— SET PROBLEM —
Please turn the entries into a numbered list, starting at the line that contains "Screen dimensions: 1456x816" and stopping after the line that contains "I will 364,53.". Leave out any blank lines.

— TASK INPUT —
++++++++++++++++++++
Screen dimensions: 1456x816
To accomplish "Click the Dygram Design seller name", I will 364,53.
++++++++++++++++++++
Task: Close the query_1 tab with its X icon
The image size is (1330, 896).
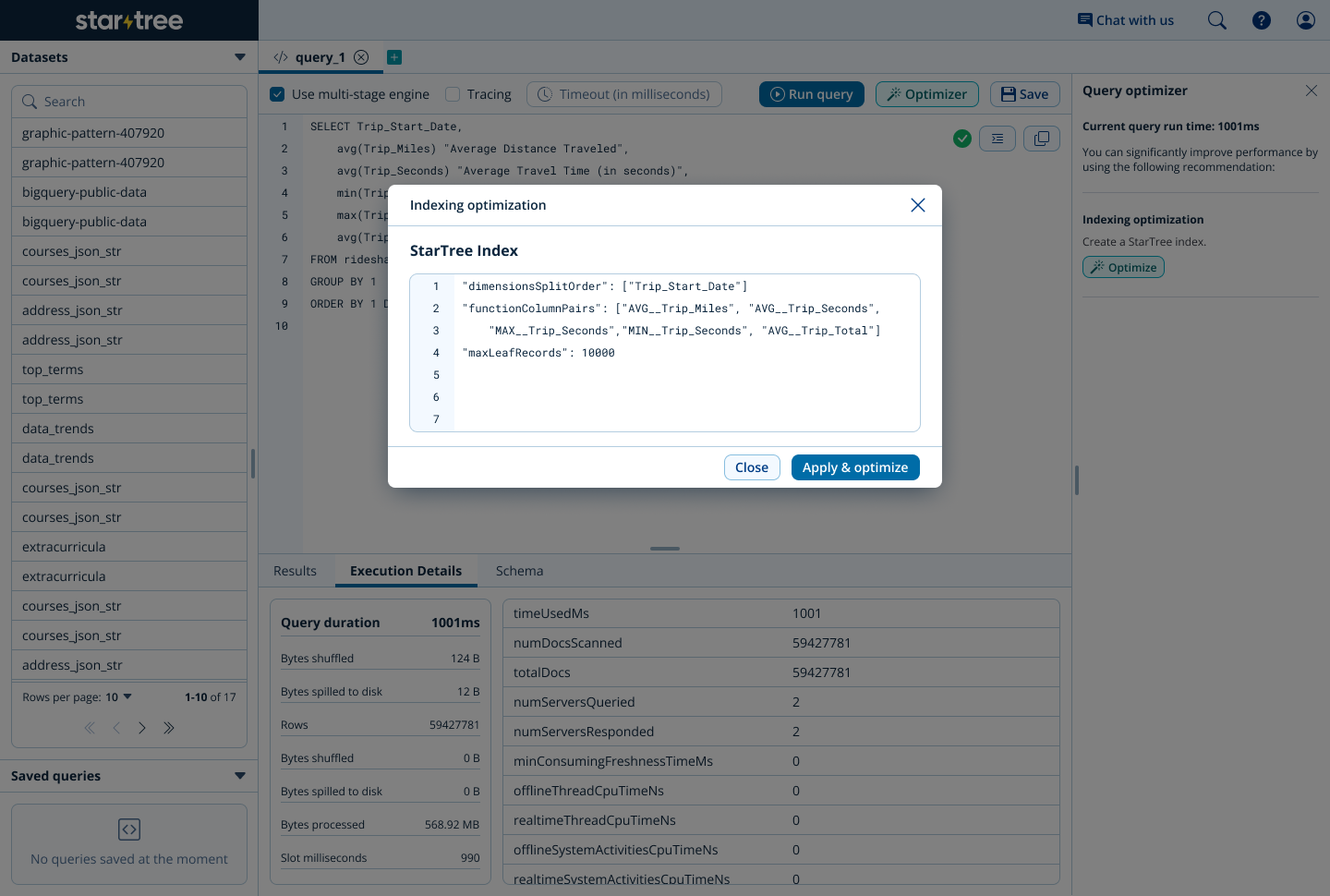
++++++++++++++++++++
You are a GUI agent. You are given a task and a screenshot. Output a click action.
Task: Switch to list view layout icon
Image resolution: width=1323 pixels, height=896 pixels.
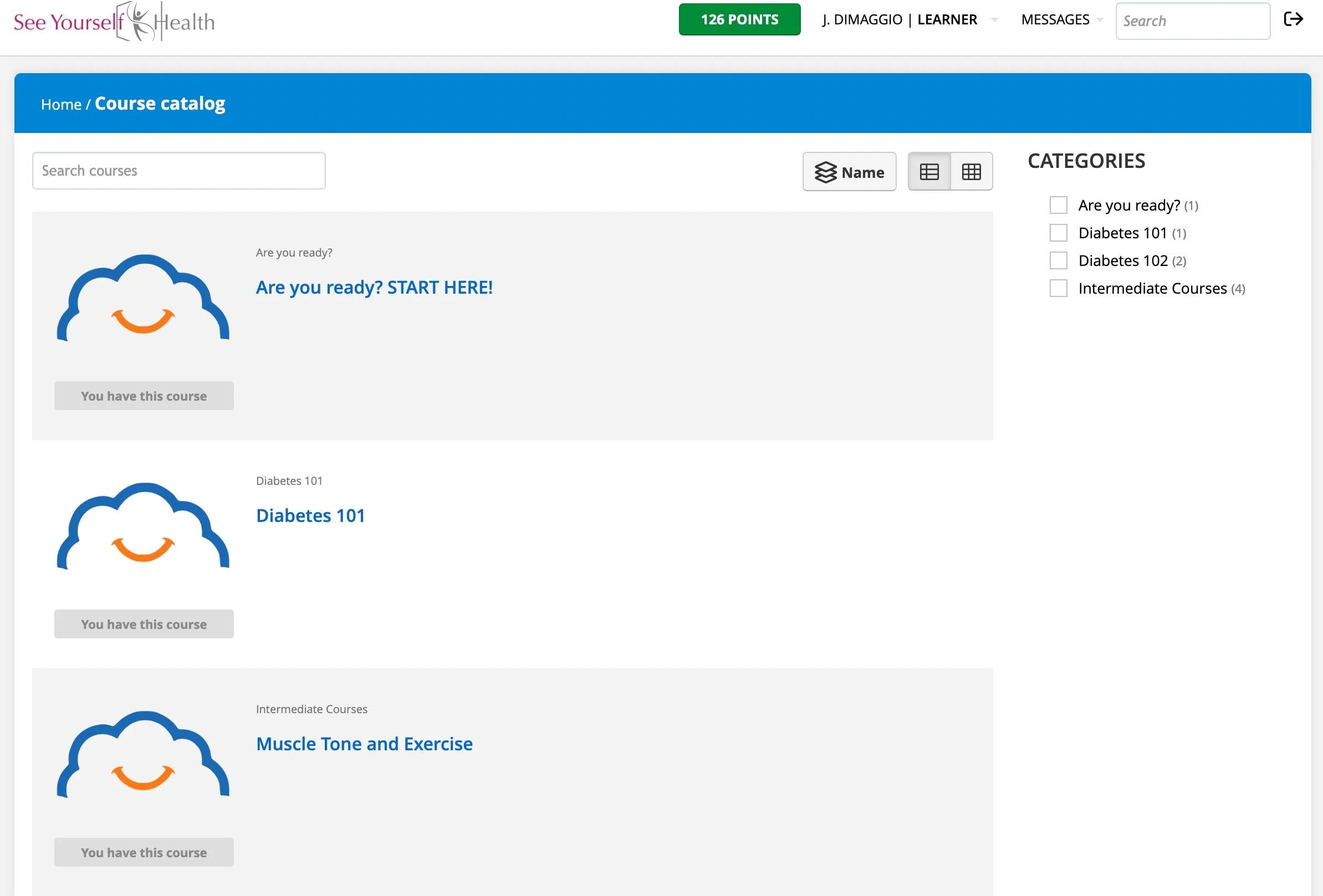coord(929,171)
++++++++++++++++++++
— TASK OUTPUT —
1. Screen dimensions: 1456x816
2. To accomplish "Click the Dygram Design seller name", I will 364,53.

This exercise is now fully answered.